§ YOUR TASK
Set down each line from the line holding "This screenshot has width=660, height=648." to the last line of the entries below, exactly, with both ends included and without pictures.
- - - -
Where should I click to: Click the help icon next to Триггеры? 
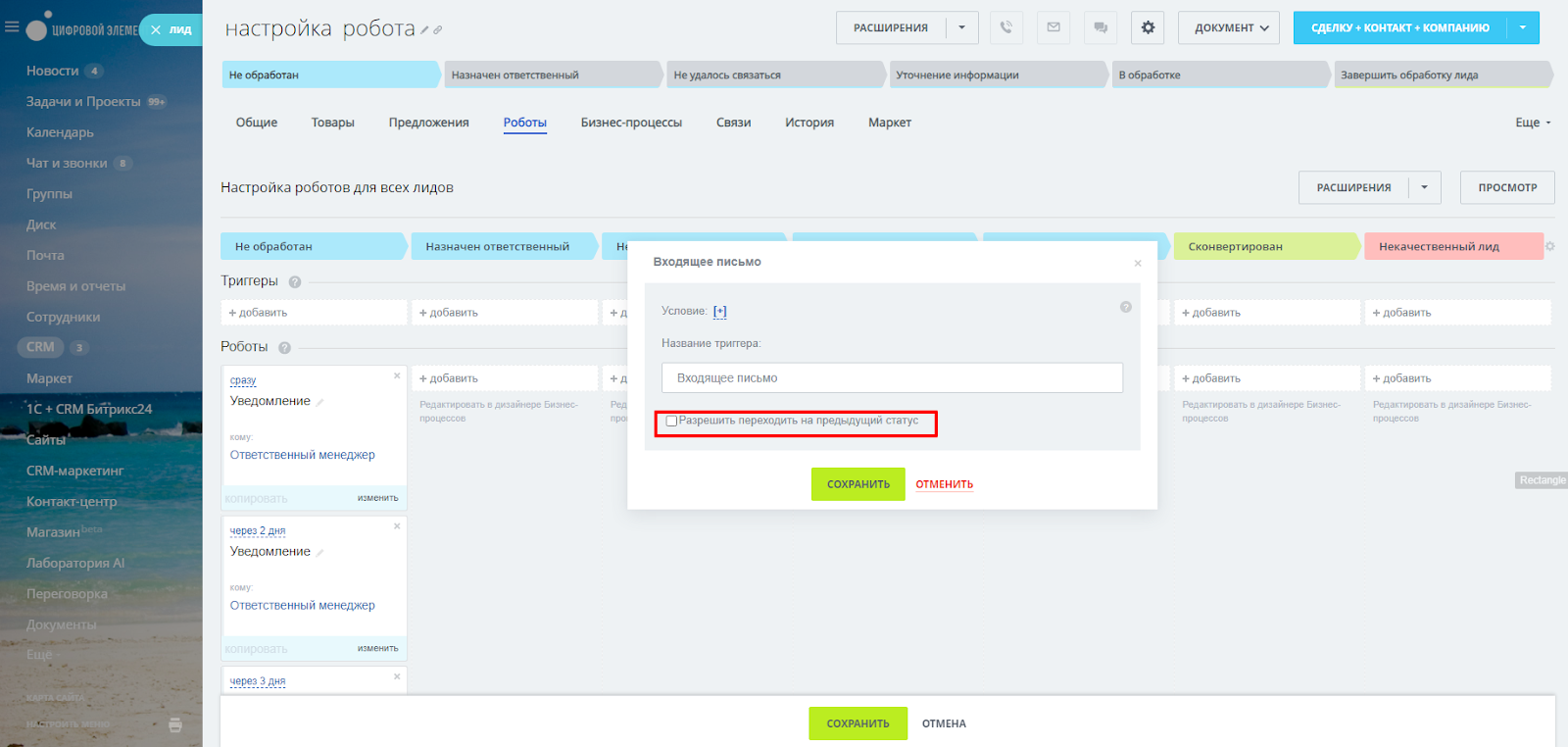click(x=295, y=282)
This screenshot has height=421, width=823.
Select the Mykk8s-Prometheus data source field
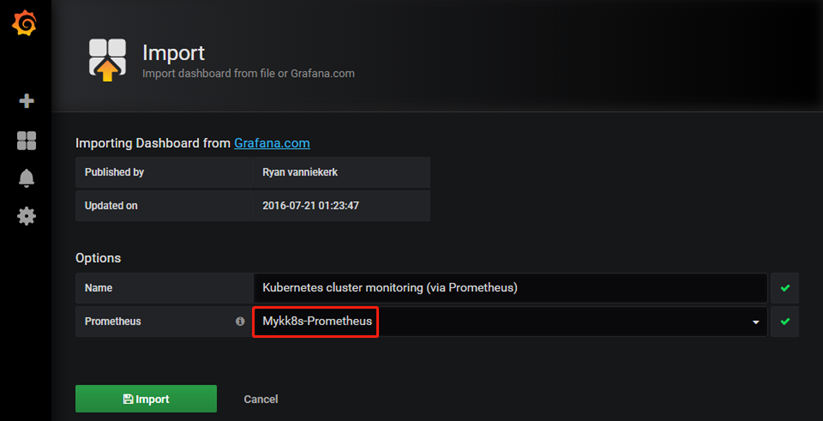click(510, 321)
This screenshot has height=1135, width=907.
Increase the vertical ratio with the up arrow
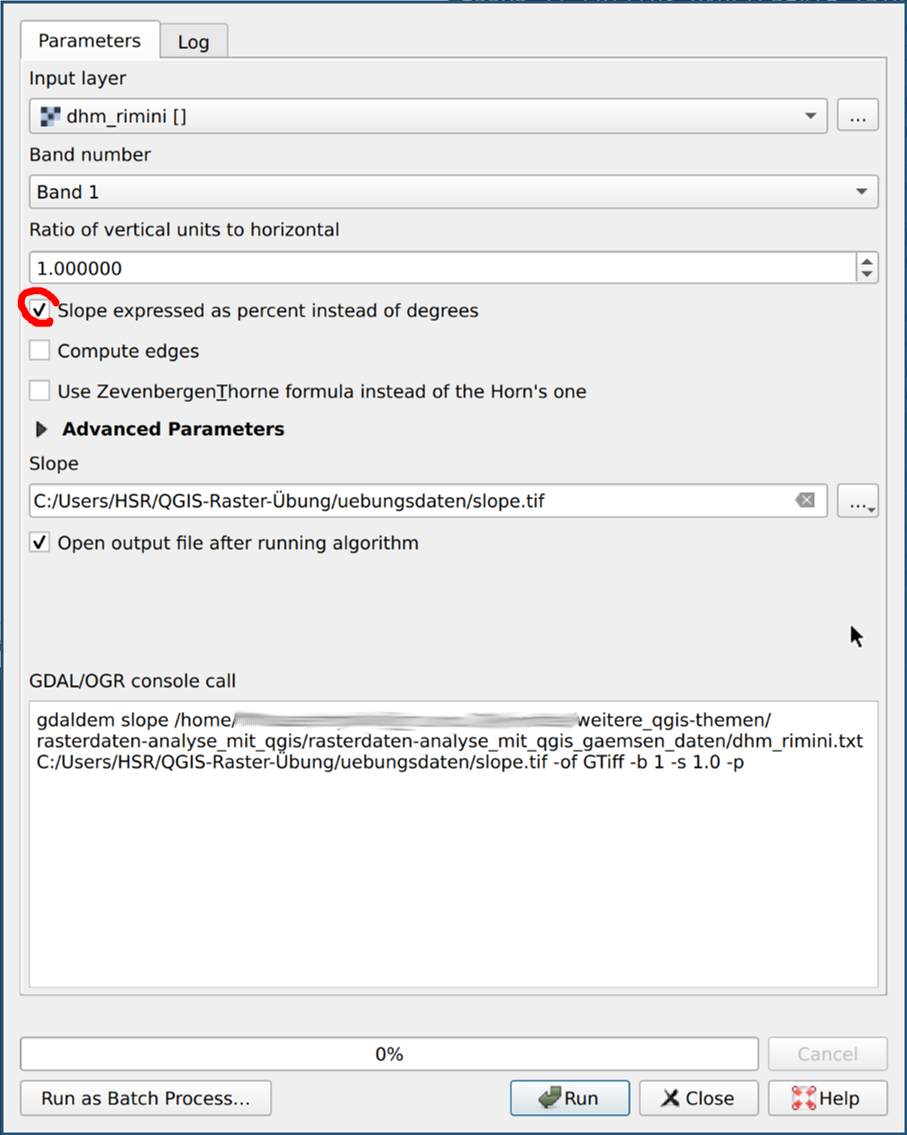867,261
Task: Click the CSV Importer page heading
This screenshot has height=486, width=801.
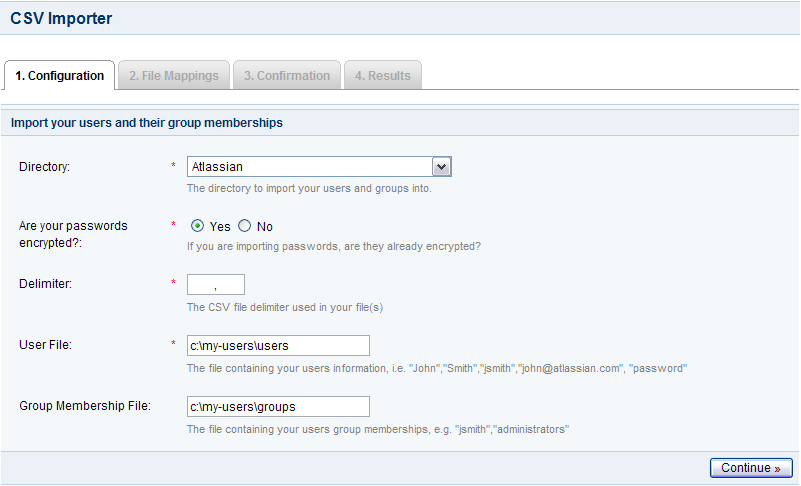Action: pos(61,18)
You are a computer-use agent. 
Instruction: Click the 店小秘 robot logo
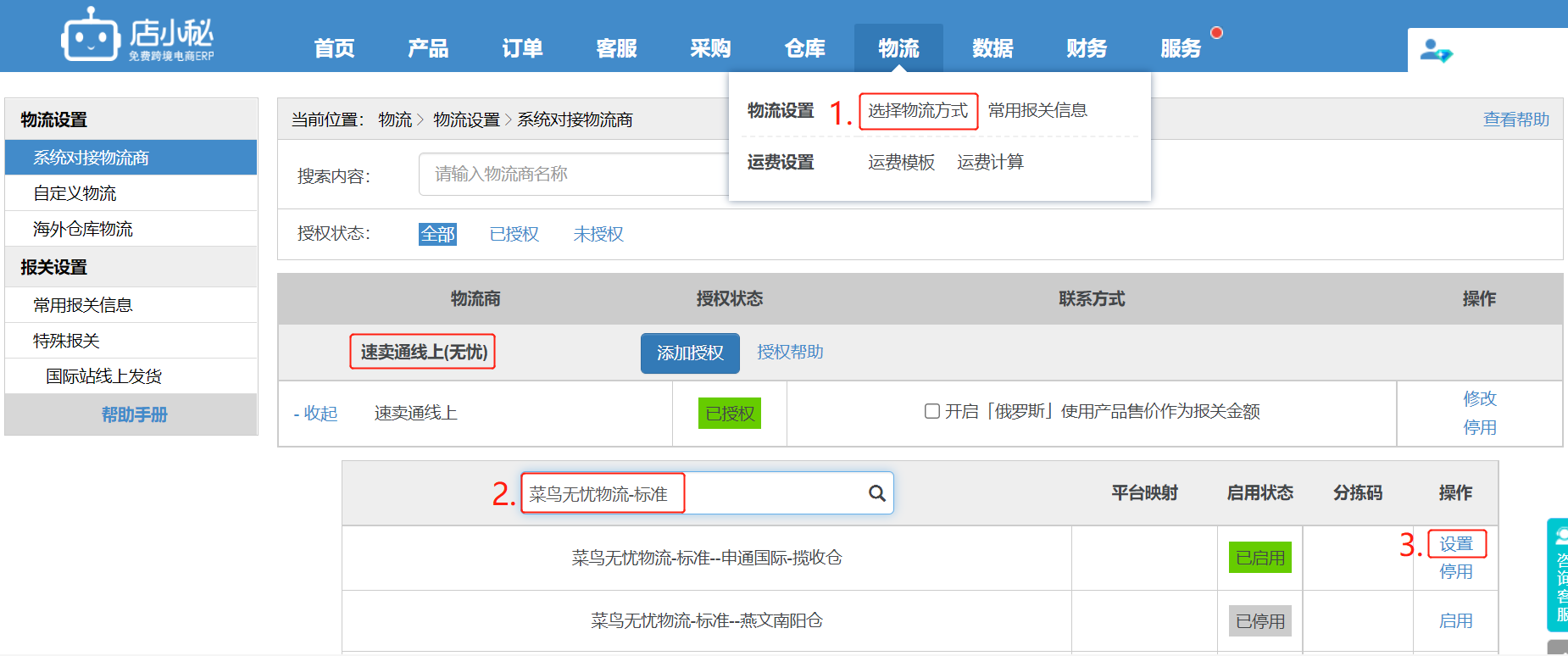(90, 36)
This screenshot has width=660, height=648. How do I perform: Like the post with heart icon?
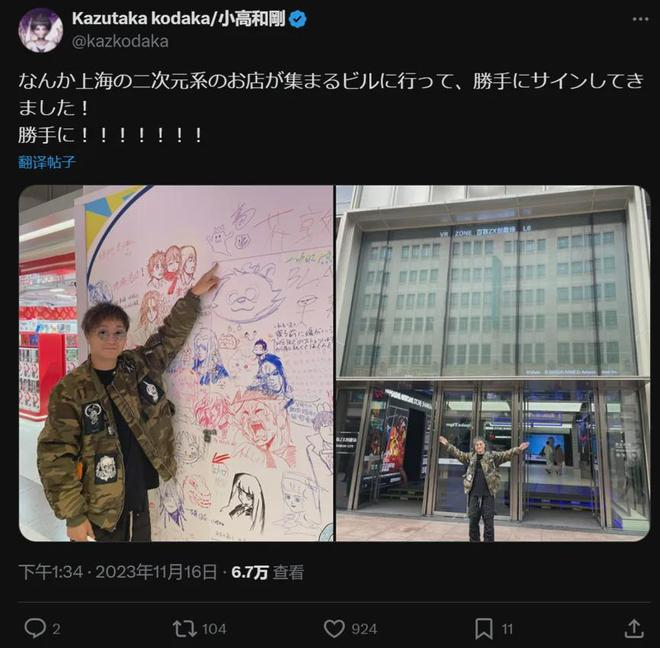click(334, 629)
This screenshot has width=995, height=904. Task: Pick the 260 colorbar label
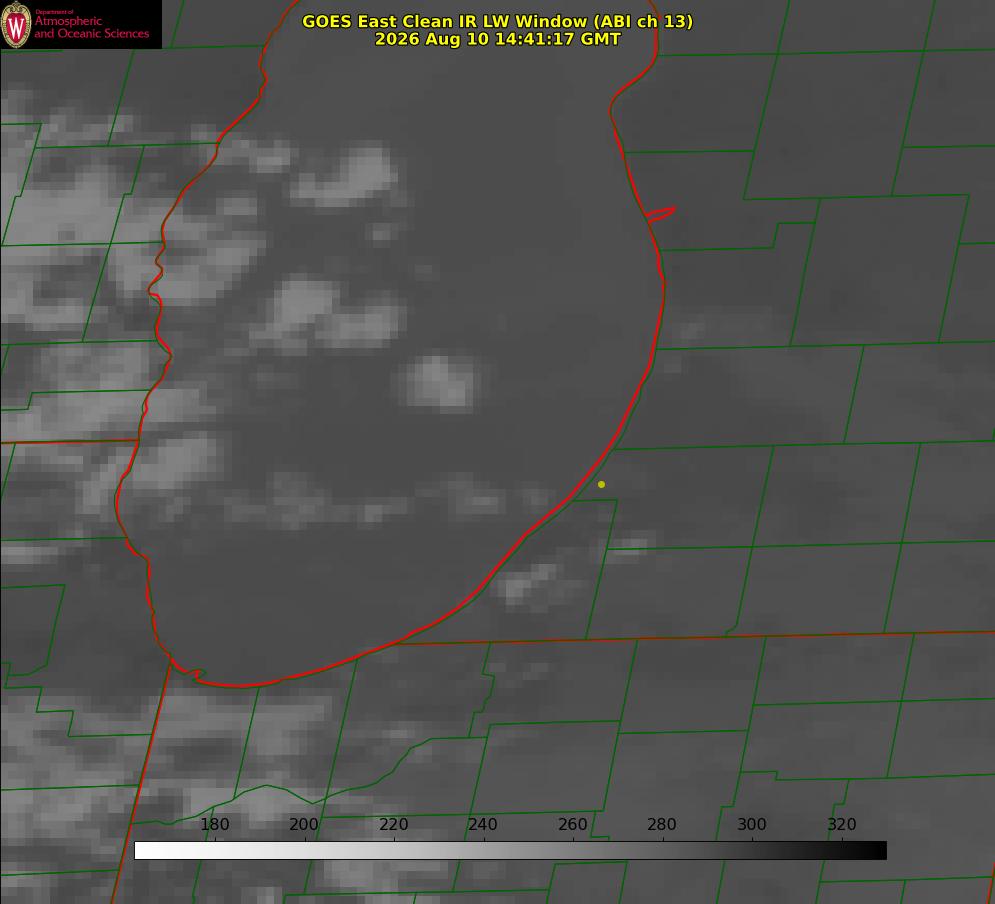(x=572, y=824)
- - - -
§ ANSWER TO THE PROBLEM
This screenshot has width=660, height=648. How do I perform: Like the post with heart icon?
click(334, 629)
This screenshot has width=995, height=904. Task: Pick the 260 colorbar label
(x=572, y=824)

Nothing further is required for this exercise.